Volunteers are the lifeblood of the state and "make folks feel as though they matter," Valdez said. "Sometimes you change lives and maybe even save a life and the impact or results aren’t apparent … until later on in life. If you make another person feel as though they matter, if you give people hope, then that is the accomplishment. You are making a difference in lives."
The event honored 11 individuals, groups and businesses.
"There are so many volunteers in our state who give extraordinary service [so] choosing the best was very difficult," said Jeanne Hall, a Utah Commission on Volunteers commissioner.
The Benedictine sisters, "who have spent their entire lives in the service of their fellow man and their community," received the "most prestigious award," the Governor’s Lifetime Achievement Award, Hall said.
"These sisters are so well known for their kind service and their generous volunteering," Hall said as she introduced the sisters.

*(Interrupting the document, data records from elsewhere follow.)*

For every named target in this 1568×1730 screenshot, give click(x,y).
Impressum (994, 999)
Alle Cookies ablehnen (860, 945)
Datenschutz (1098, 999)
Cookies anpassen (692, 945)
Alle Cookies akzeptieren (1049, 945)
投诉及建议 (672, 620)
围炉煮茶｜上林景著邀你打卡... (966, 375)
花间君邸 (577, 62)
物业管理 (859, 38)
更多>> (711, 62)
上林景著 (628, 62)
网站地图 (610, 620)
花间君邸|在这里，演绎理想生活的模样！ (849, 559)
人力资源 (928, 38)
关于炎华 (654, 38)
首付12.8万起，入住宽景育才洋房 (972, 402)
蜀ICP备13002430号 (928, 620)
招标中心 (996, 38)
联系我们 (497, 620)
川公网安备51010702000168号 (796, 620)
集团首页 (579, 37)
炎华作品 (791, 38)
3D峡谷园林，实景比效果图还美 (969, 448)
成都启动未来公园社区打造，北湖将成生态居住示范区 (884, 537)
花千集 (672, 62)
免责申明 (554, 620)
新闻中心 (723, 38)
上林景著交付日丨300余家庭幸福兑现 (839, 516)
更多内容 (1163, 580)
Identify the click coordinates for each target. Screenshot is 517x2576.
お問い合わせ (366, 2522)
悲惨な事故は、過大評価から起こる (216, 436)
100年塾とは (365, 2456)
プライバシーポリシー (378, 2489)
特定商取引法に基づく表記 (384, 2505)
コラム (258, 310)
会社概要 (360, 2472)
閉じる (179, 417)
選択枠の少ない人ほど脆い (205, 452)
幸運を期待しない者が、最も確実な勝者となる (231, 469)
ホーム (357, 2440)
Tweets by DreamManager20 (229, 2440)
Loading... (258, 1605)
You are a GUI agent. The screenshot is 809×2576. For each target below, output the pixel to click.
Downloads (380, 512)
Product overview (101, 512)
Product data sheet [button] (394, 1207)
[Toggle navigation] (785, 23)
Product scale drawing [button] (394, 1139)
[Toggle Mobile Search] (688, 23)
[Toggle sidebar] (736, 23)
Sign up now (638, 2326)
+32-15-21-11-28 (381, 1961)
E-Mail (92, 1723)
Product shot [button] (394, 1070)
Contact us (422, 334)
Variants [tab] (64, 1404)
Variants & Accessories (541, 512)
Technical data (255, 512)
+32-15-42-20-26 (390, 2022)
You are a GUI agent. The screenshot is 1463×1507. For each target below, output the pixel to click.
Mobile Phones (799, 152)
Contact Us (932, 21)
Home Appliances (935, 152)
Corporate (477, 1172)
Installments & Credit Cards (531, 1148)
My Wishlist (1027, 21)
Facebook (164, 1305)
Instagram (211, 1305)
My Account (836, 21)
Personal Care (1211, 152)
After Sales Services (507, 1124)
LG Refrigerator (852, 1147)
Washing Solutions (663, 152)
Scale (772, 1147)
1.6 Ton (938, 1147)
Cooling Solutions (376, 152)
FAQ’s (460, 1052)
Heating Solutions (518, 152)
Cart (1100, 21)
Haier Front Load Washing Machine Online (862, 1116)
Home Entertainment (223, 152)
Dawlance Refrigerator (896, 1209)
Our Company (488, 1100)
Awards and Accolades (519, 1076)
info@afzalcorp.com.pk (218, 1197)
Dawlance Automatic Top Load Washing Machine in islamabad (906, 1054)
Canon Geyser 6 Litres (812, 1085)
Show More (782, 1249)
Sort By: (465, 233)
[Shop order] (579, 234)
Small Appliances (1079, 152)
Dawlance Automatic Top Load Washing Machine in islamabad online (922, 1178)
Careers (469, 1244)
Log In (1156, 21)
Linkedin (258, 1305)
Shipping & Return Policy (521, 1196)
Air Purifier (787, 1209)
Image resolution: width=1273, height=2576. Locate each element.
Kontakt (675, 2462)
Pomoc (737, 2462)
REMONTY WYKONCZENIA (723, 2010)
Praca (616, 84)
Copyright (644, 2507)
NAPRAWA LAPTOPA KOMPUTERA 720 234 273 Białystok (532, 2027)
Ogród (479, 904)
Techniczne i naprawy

The first Benedictine sisters arrived in Ogden in 1946 to establish a hospital. Over the years, 134 sisters served in Ogden. When the hospital was sold, "these sisters chose to stay in northern Utah and we have all been blessed because of their choice," Hall said. "They give of their time, they give of their hearts and all their influence and good efforts to minister to the people around them. These sisters bless the lives of many people. They are truly symbols of compassion, of charity, of mercy, of kindness, of tenderness, to people of whatever race, creed, color, religion. They love God’s children and we are blessed by them."
Through the St. Benedict’s Foundation, the sisters help more than 8,000 people each year in northern Utah. Individually, the sisters volunteer hundreds of hours to organizations such as United Way of Northern Utah, Ogden Regional Medical Center, Seager Memorial Clinic and Weber Coalition for a Healthy Community, and they create items to be auctioned for fundraisers, to name just a few of their charitable works.
In accepting the award, monastery spokeswoman Sister Danile Knight said, "We would be remiss if we did not remember those 136 sisters who came here before us…. We always say we stand on the shoulders of all those strong and great women who came here in 1946 – those three sisters who got off the train and stayed here and began the love affair between Ogden and the sisters of St. Benedict. That does still continue and will continue and we will continue to give help, care for and be concerned about the spiritual welfare of all the people of northern Utah."
The banquet ended with the sisters singing their blessing song.